Sudut Pandang Budayawan: Pop Patriotisme atau Krisis Literasi Simbol?
Sementara itu, sejumlah budayawan dan pengamat sosial mencoba melihat fenomena ini dari perspektif yang lebih luas. Dosen antropologi Universitas Gadjah Mada (UGM), Dr. Wening Prabowo, menyebut gejala ini sebagai bagian dari fenomena “pop patriotisme”.
“Generasi muda hari ini hidup dalam dunia yang sangat dipengaruhi budaya global. Mereka merasa lebih dekat secara emosional dengan tokoh-tokoh fiksi dibanding tokoh sejarah. Menyandingkan Luffy dengan Merah Putih adalah cara mereka menunjukkan nasionalisme dalam bentuk yang mereka pahami—meski tetap perlu dikritisi secara etis dan edukatif,” jelasnya.
Ia juga menekankan pentingnya literasi simbolik, yaitu pemahaman masyarakat terhadap arti dan kedudukan simbol nasional.
“Kalau mereka tahu bahwa bendera negara punya status sakral, tentu tidak akan mereka samakan dengan bendera hiburan,” tambahnya.
Kajian Hukum: Potensi Jerat Pidana?
Menurut pakar hukum tata negara dari UI, Prof. Azhari Ramadhan, penyandingan bendera fiksi dengan Merah Putih bisa masuk kategori pelanggaran ringan hingga sedang, tergantung konteks dan niat.
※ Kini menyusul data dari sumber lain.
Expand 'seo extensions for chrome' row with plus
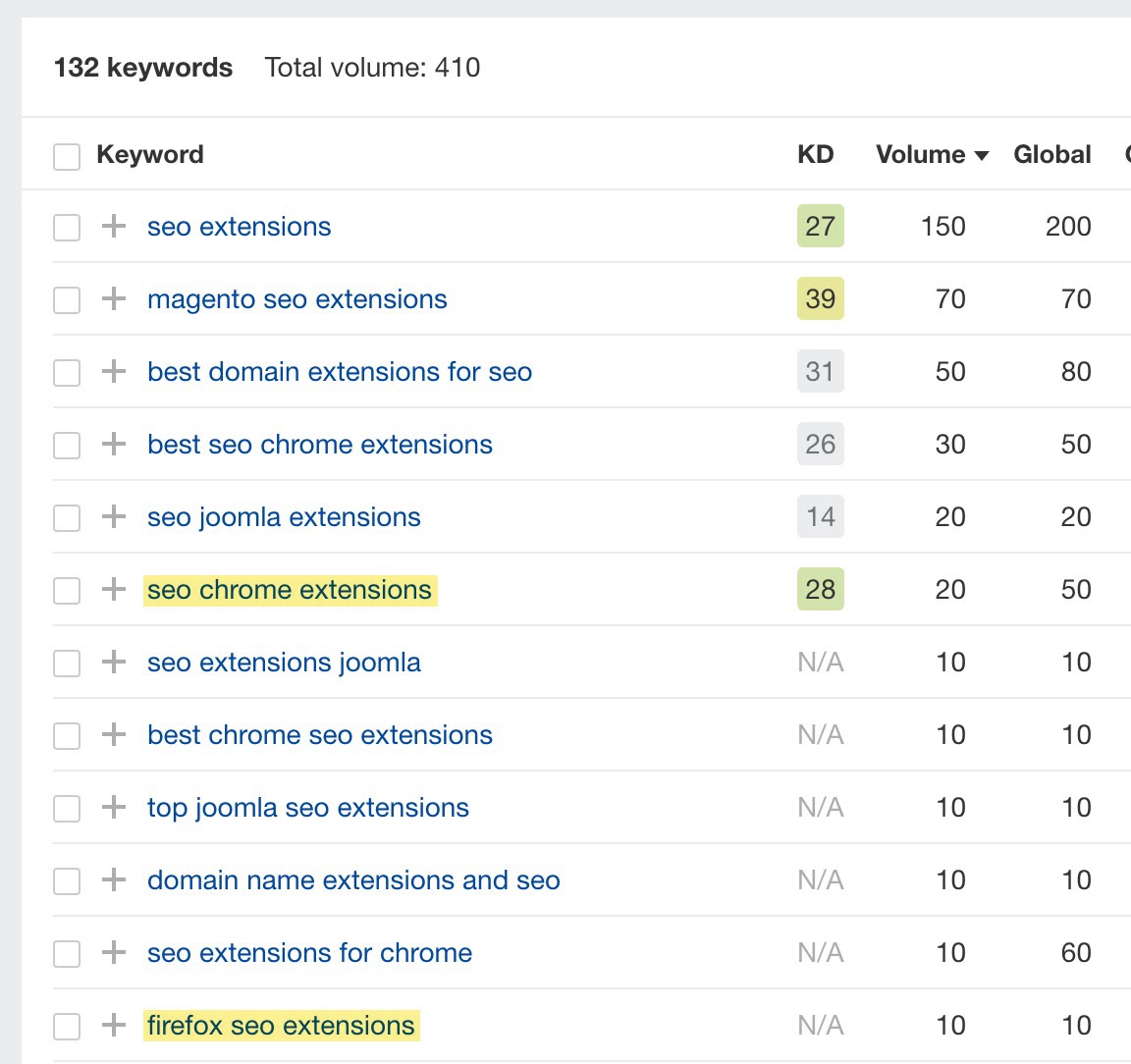Screen dimensions: 1131x1064 click(114, 953)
“Kalau dilakukan dengan maksud menghina, tentu bisa dikenai sanksi. Tapi kalau untuk hiburan dan tidak merusak fisik bendera negara, bisa saja hanya dikenai teguran administratif,” ujarnya.
Ia juga menyarankan agar pemerintah lebih proaktif melakukan edukasi melalui sekolah dan media sosial, ketimbang langsung menindak dengan pendekatan represif.
Fenomena pengibaran bendera One Piece bersama Merah Putih menjadi cermin kebingungan antara ekspresi budaya dengan penghormatan pada simbol negara. Di satu sisi, generasi muda ingin menunjukkan rasa cinta tanah air dengan cara mereka sendiri. Di sisi lain, negara tetap berkewajiban menjaga wibawa simbol nasional.
Kasus ini harus menjadi pembelajaran bersama. Bukan untuk menyalahkan, tapi untuk mengedukasi masyarakat tentang pentingnya memahami makna simbol negara, serta bagaimana mengekspresikan nasionalisme tanpa harus mengorbankan nilai-nilai yang dijaga sejak 1945.